I reached behind me in a panic, pulling the heavy drapes over my head, feeling bits of glass caress my hair, just as the fire surrounded me.
It got stifling hot, like I’d crawled into an oven. My fingers singed, and I released the burning drapes and rolled toward the door, becoming tangled in flaming, smoking fabric.
My head popped through the front, and a patch of my hair stuck to the melting floor. I peeked through one eye, noting I’d rolled through the worst of it, but the curtains cocooning me were sporting some serious flames of their own. Plus, whatever the curtains were made of, it didn’t burn cleanly, and choking brown fumes clouded my eyes and provoked a coughing fit.

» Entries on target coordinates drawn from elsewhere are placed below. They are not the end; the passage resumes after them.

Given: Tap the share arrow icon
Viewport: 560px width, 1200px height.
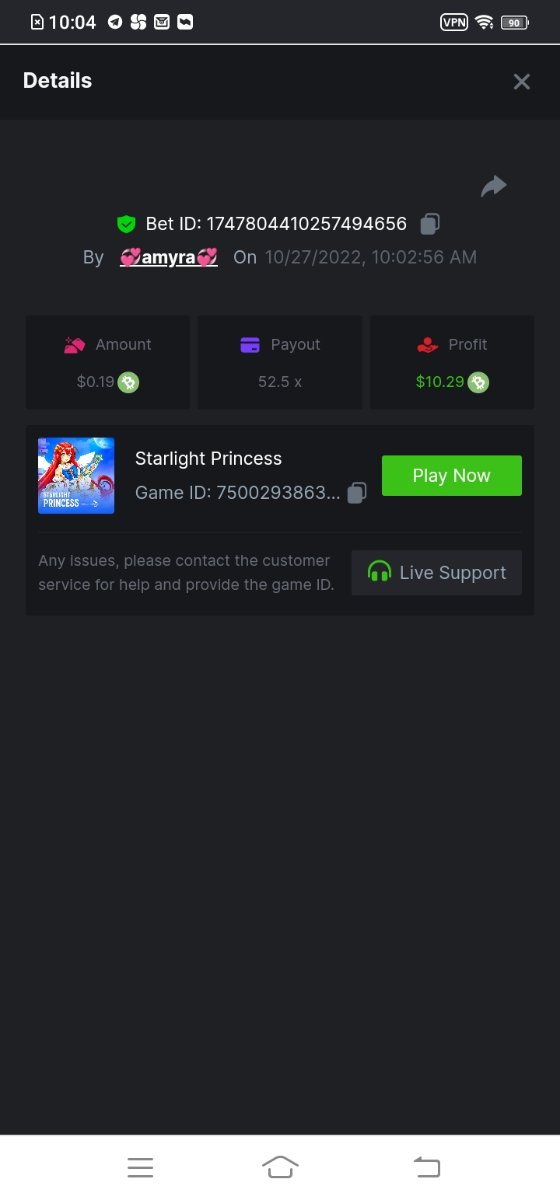Looking at the screenshot, I should (494, 186).
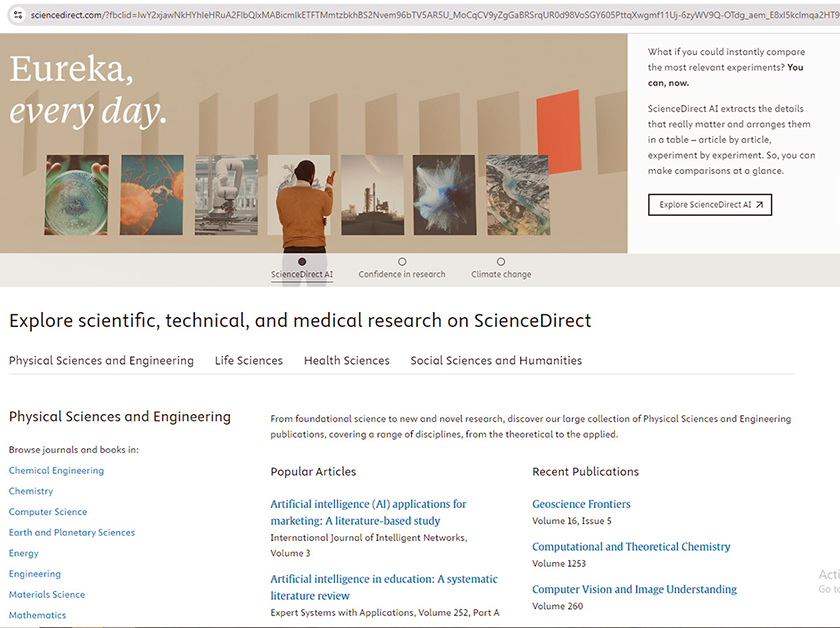Open the Earth and Planetary Sciences link
Image resolution: width=840 pixels, height=628 pixels.
point(71,532)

First things first. I freed my left arm and tried to unwind the curtains, grabbing for the patches of fabric that weren’t on fire yet.
A wave of heat turned my attention to the right, and I witnessed the flames lick up the wall, enveloping the window I’d gone through. No exit there.
My eyes were useless now, my nose running like I’d turned on a faucet, and my coughs racked with phlegm. What kind of material were these curtains made from? Arsenic? I knew I’d choke to death before I burned to death, so I tore away the fabric, kicking and clawing, getting singed over and over until I was finally free.
I coughed, and spit, and crawled through the doorway. My left hand screamed at me, and I squinted at it but couldn’t make out the burns from the soot. I made a fist. It hurt, but was still functional.
Still on my knees, I took a quick look around and figured out I was in the living room. The ceiling was obscured by a thick cloud of gray smoke, and the walls looked like reverse waterfalls; flames flowing upward rather than water coming down. And the noise – a sort of low roaring sound, mixed in with the crackle of a billion dry leaves. Loud enough to mask my coughing. The sound of raging fire.
Twenty feet away, I saw the lower half of a doorway. I scrambled toward it on all fours, ignoring the pain in my burned hand, getting within fifteen feet… ten feet…
Two legs cut through the smoke and appeared in the doorway, obscured from the knees up. They wore loose jeans and construction boots, unlaced.
“Police!” I croaked, fumbling for my holster.